[Saved entries]

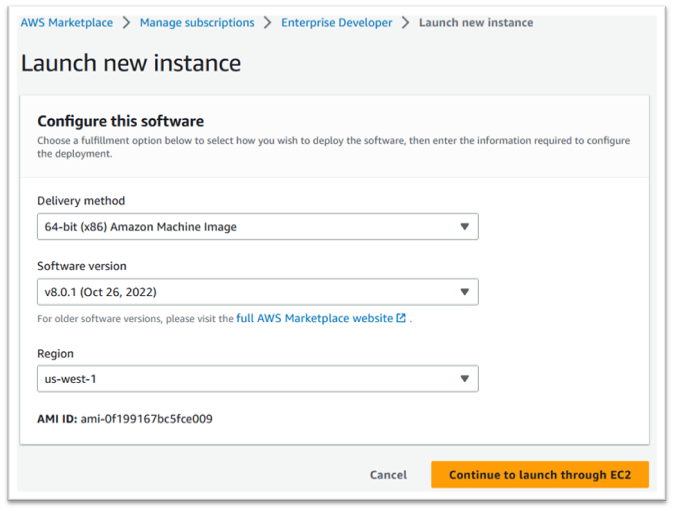Click the external link icon beside Marketplace website
674x511 pixels.
coord(401,319)
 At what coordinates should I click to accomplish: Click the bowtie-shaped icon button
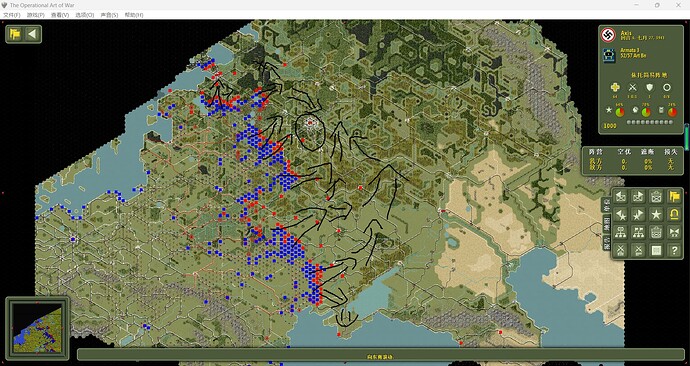point(674,233)

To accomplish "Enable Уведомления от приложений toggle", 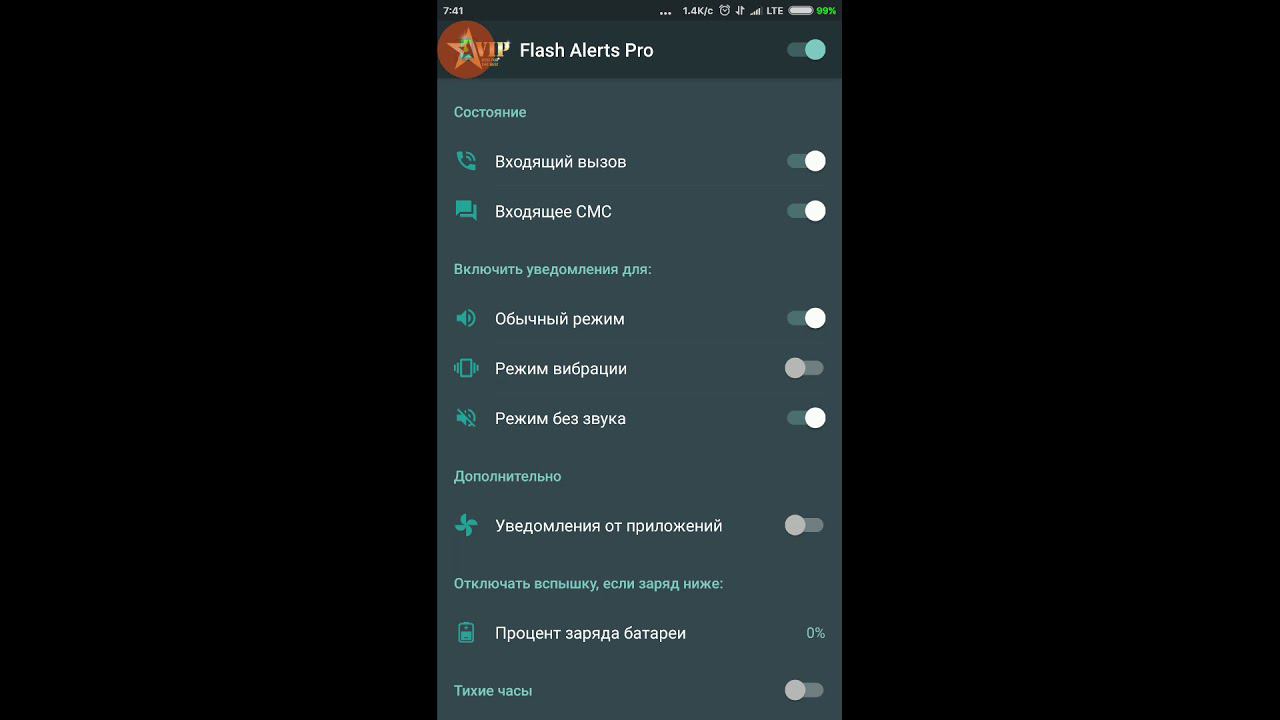I will pos(804,525).
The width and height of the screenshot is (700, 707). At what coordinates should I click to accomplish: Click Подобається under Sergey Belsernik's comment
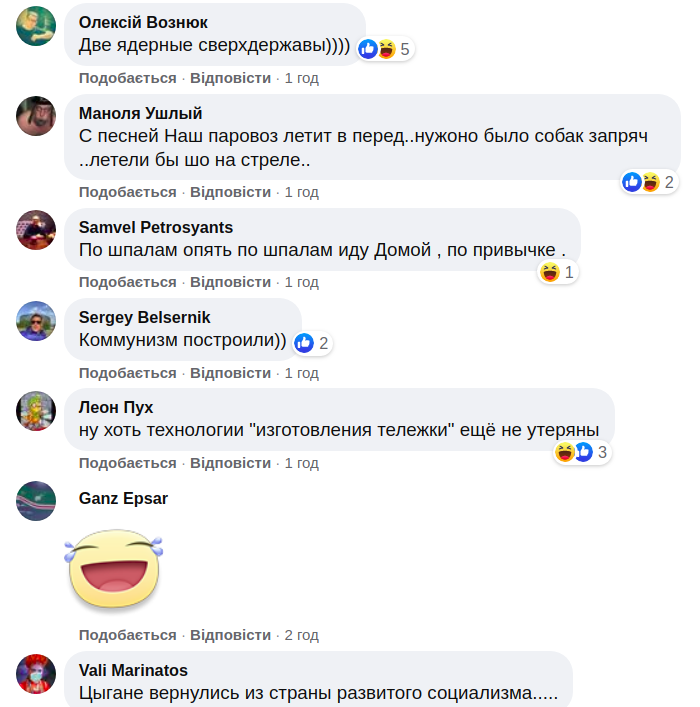(127, 373)
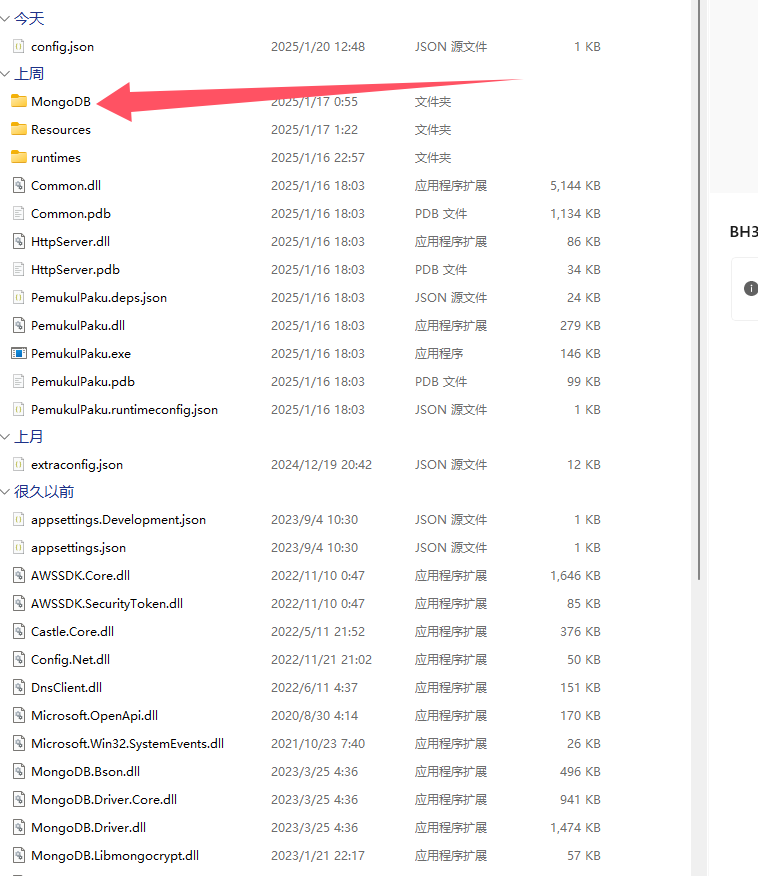The width and height of the screenshot is (758, 883).
Task: Select AWSSDK.Core.dll in the list
Action: (x=80, y=576)
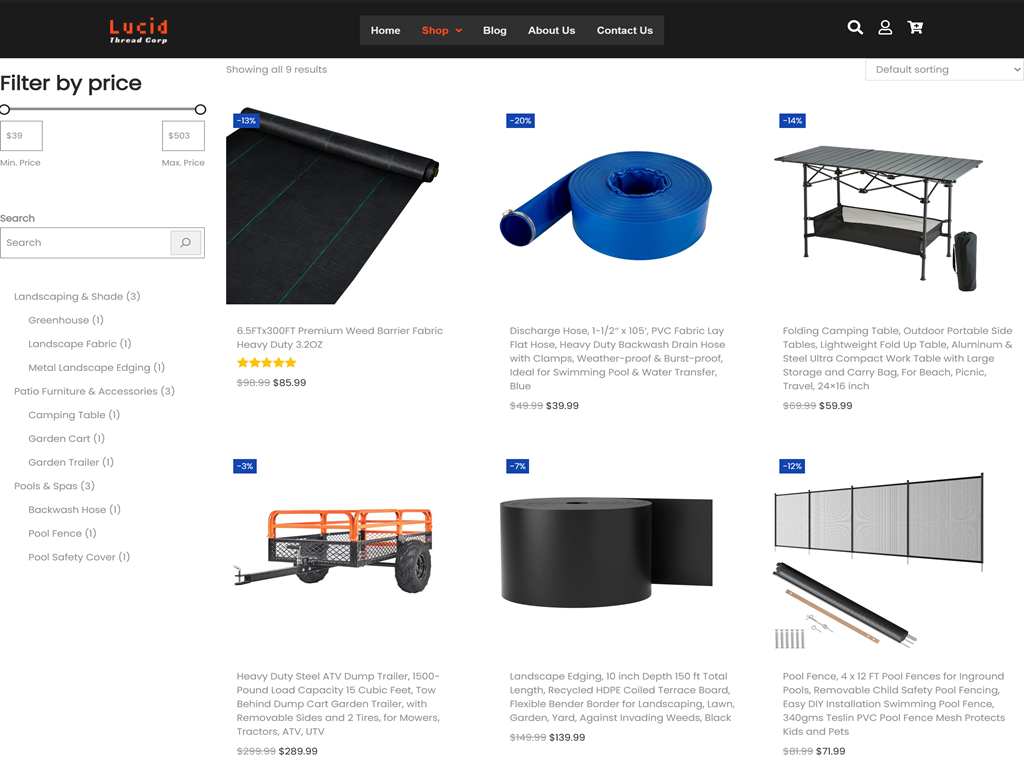Open the user account icon
1024x768 pixels.
(x=885, y=27)
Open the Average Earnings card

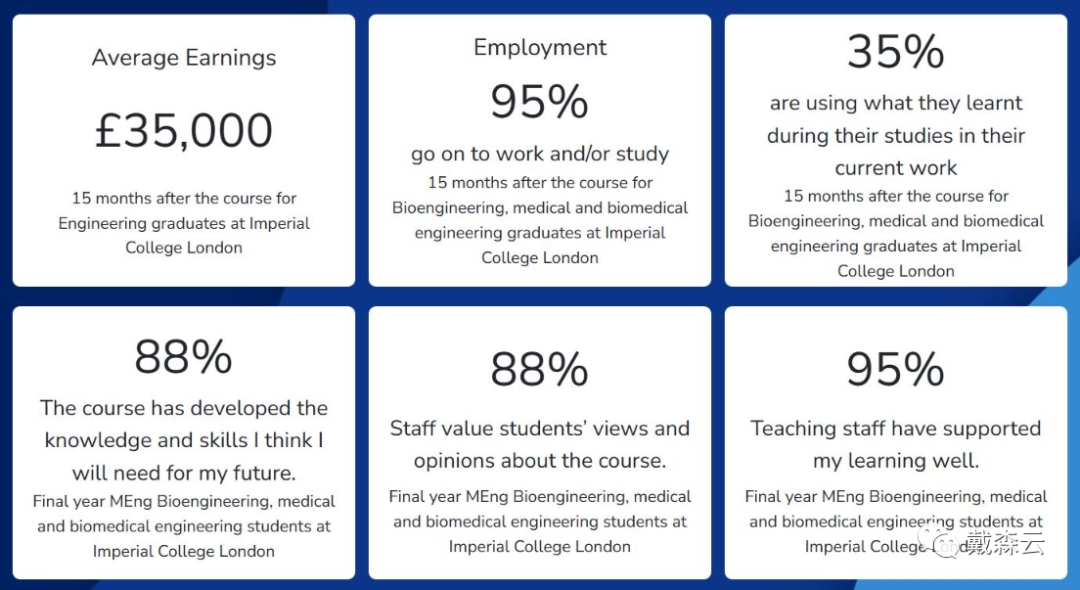(x=184, y=150)

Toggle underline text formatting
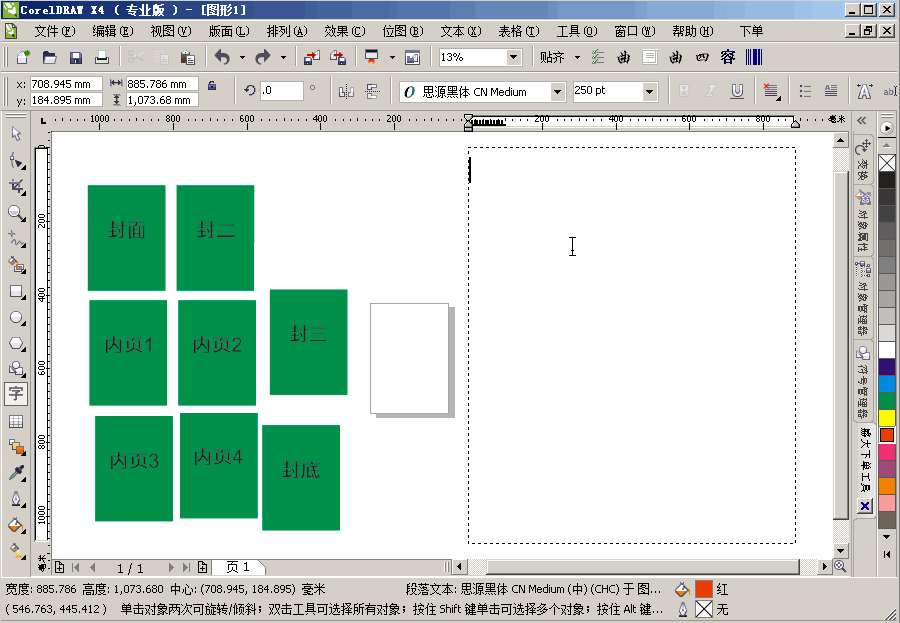tap(737, 91)
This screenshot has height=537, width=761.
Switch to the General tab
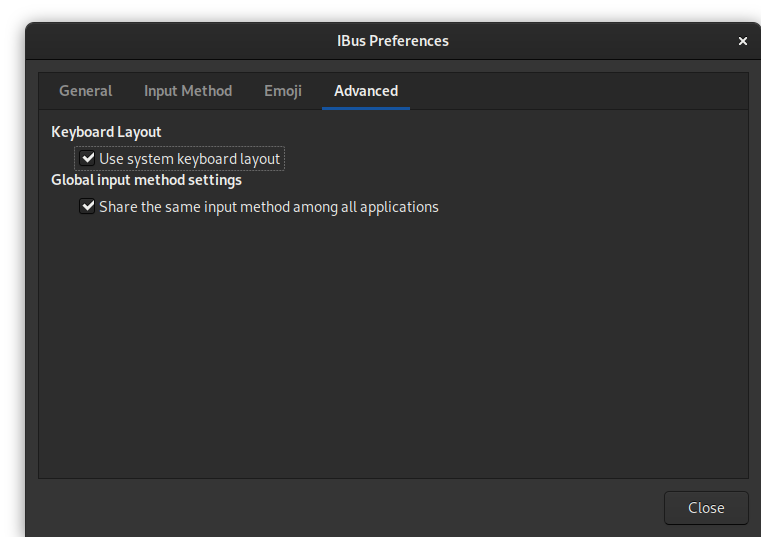tap(85, 91)
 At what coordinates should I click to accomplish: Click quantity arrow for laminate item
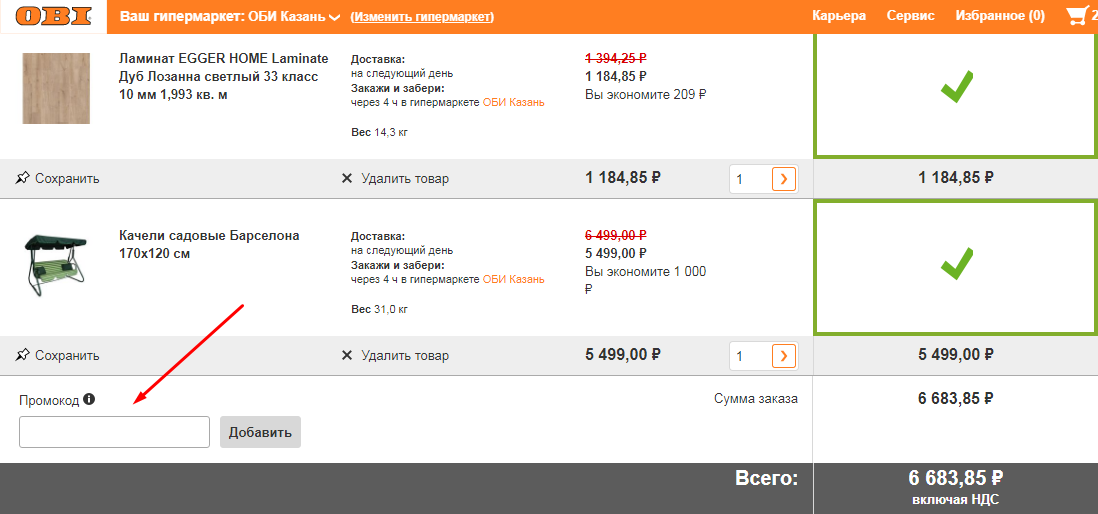pos(784,179)
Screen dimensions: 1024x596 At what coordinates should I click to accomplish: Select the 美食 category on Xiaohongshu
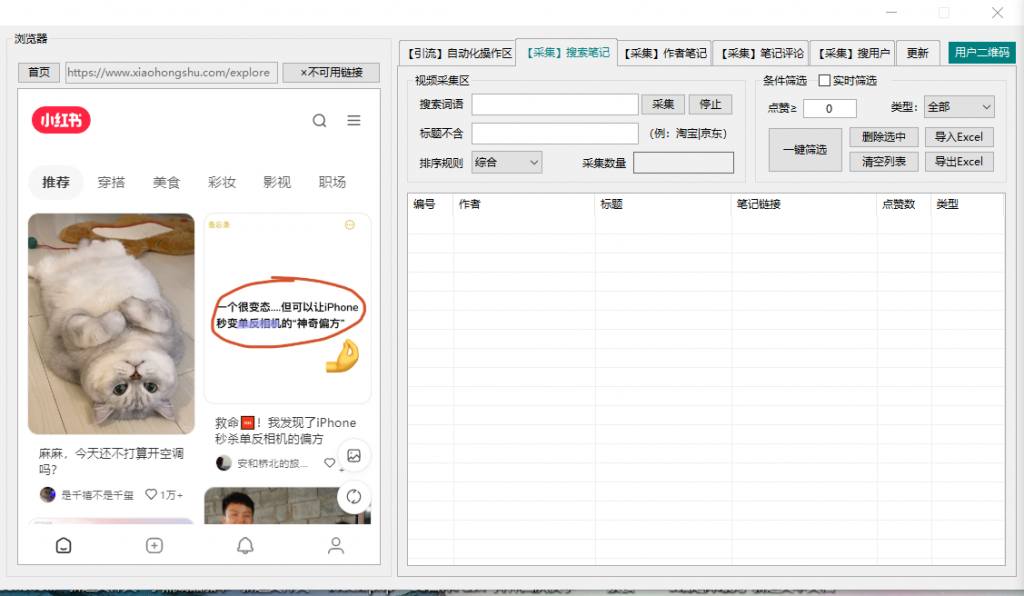166,182
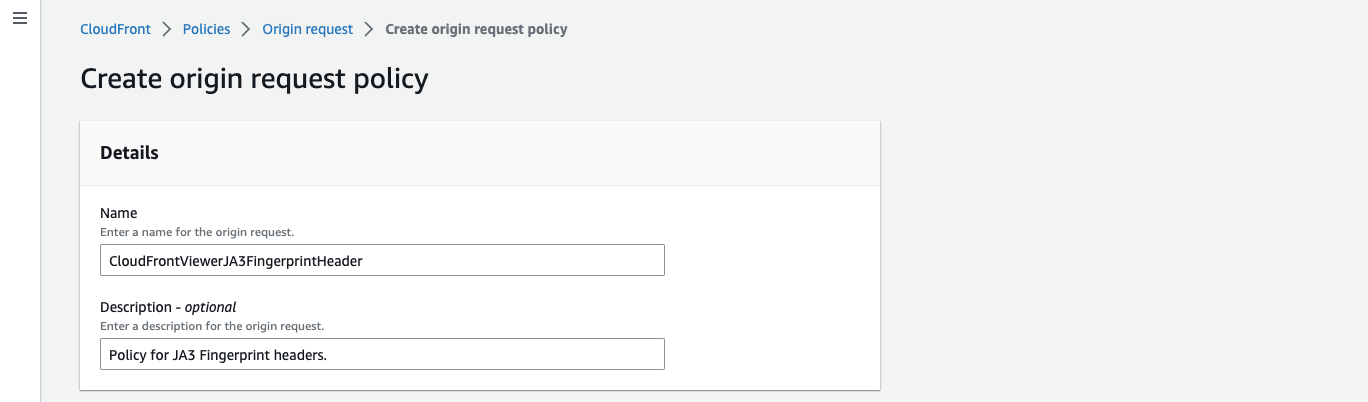The image size is (1368, 402).
Task: Navigate to Origin request breadcrumb
Action: click(307, 29)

▶ _What the exercise asks_:
Nothing but the lines from the line containing "Screen dimensions: 1024x596" through the end of the data, both ends included, is to be reproduced, exactly as written and without the pictures.

▶ _Exercise solution_:
Screen dimensions: 1024x596 At what coordinates should I click to accomplish: Select the 美食 category on Xiaohongshu
166,182
The image size is (1368, 402).
Task: Navigate to Origin request breadcrumb
Action: click(307, 29)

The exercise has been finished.